Random checks are being implemented by the administration to ensure the evaluation is effective.
Li said: "Flying is still the safest means of transportation in terms of casualties. Last year in China, about 60,000 people died in traffic accidents, which roughly equates to 600 airplane crashes."
He added that it is important to regain public confidence in the sector.
He also noted that in 2002, the CAAC predicted that there would be eight air crashes in China from that year to 2020, but only one occurred during this period.
"Data show that China's civil aviation industry has worked to keep safety as the top priority," he said.
Before Monday's tragedy, the most recent jet disaster in China was on Aug 24, 2010, when an Embraer E-190 regional jet operated by Henan Airlines crashed in Yichun, Heilongjiang province, killing 44 people and injuring 52.
Li said, "I believe that in the next 20 years, China's civil aviation sector, including safety capability, management abilities and performance, will be better than in the past two decades."
The nation's civil aviation safety record has remained among the best in the world over the past decade.
Wu Shijie, deputy director of the CAAC's safety office, told a routine monthly news conference before Monday's crash, "As of the end of February, China's civil aviation safety record stood for 138 months, with 5.11 billion passenger trips handled safely."
Li said the nation's civil aviation sector has long regarded safety as the top priority, and aims to properly handle the relationship between development, profit, punctuality and service. When there is conflict between safety and efficiency, China always opts for safety.
For example, he said the average age of civil aviation aircraft in China is 6 to 7 years, which is better than most countries, including the US, where the average age of such jets is more than 10 years, and many of them have been in operation for more than 30 years.
"Aircraft are like automobiles－the newer they are, the safer they are, but the cost is higher," Li said, adding that China has also been investing more on personnel to ensure safety.
According to a report by the International Air Transport Association, or IATA, one accident occurred for every 990,000 flights, according to data from last year.
The report said the sector has shown a strongly improved safety performance in several areas over the past five years.
Last year, some 25.7 million flights were operated worldwide, with 26 accidents－seven of which were fatal and killed a total of 121 people, the report said.
Willie Walsh, IATA's director-general, said: "Safety is always our highest priority. The severe reduction in flight numbers last year compared to the five-year average magnified the impact of each accident when we calculate rates.

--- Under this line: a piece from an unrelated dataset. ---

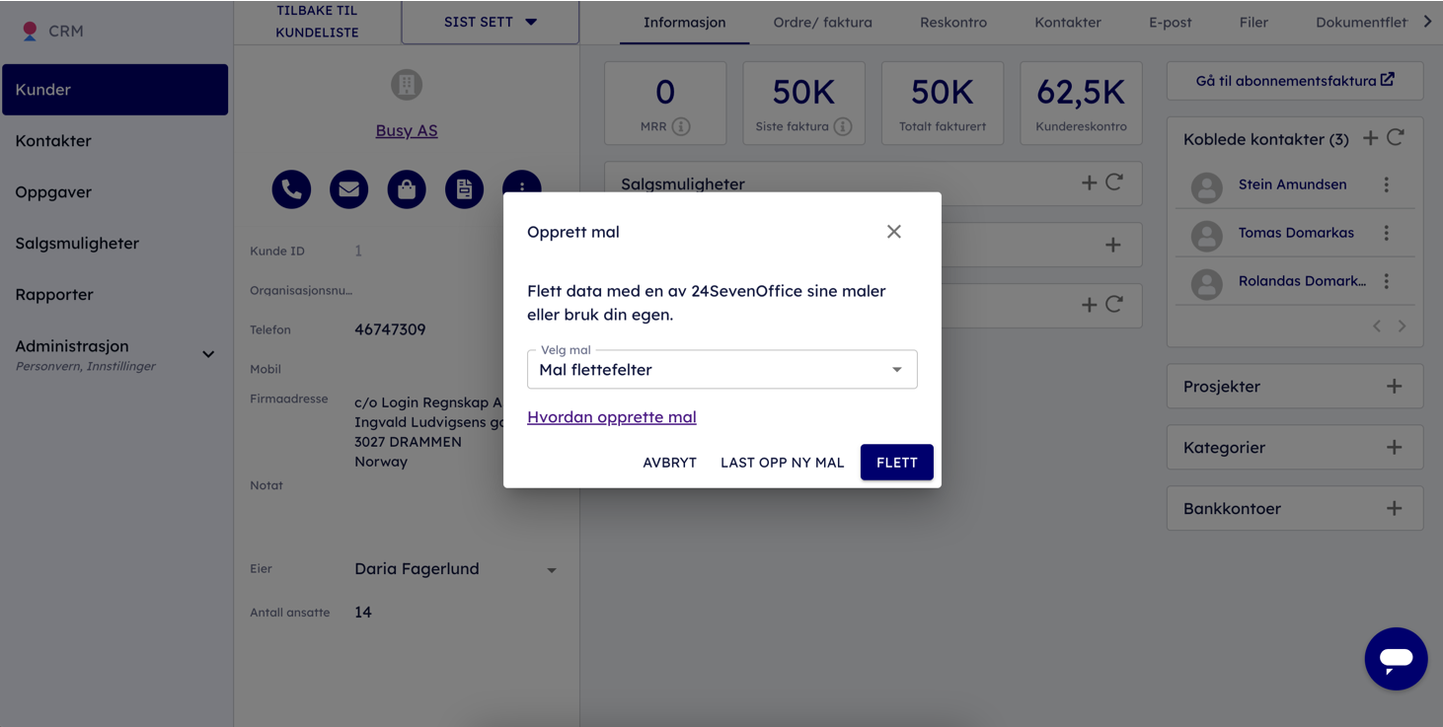This screenshot has height=727, width=1443.
Task: Refresh the Koblede kontakter list
Action: point(1396,139)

Yet in the face of numerous operational challenges in 2021, the industry improved in several key safety metrics.
"At the same time, it is clear that we have much work ahead of us to bring all regions and types of operations up to global levels of safety performance."
Zheng Yuhuang, a professor at Tsinghua University's School of Economics and Management, used a theory called "availability bias" to explain the reason for public fears over civil aviation accidents.
The theory is one of the cognitive effects described by Nobel Laureate Daniel Kahneman, a Princeton University professor, and his colleague, the late renowned cognitive psychologist Amos Tversky, a professor at Stanford University.
"After a crash, excessive news coverage elicits an emotional response from the public, tricking people into believing that air crashes happen frequently.
"On the other hand, car accidents happen every day, but few of them attract attention, let alone news reports," Zheng said on his vlog account.
He added that people tend to remember air crashes rather than car accidents, misleading them into thinking that the former occur more frequently than the latter.
Gu Shengqin, associate professor at Nanjing University of Aeronautics and Astronautics, wrote in a recent article on Carnoc, a major Chinese civil aviation website, "The civil aviation sector regards safety as the top priority."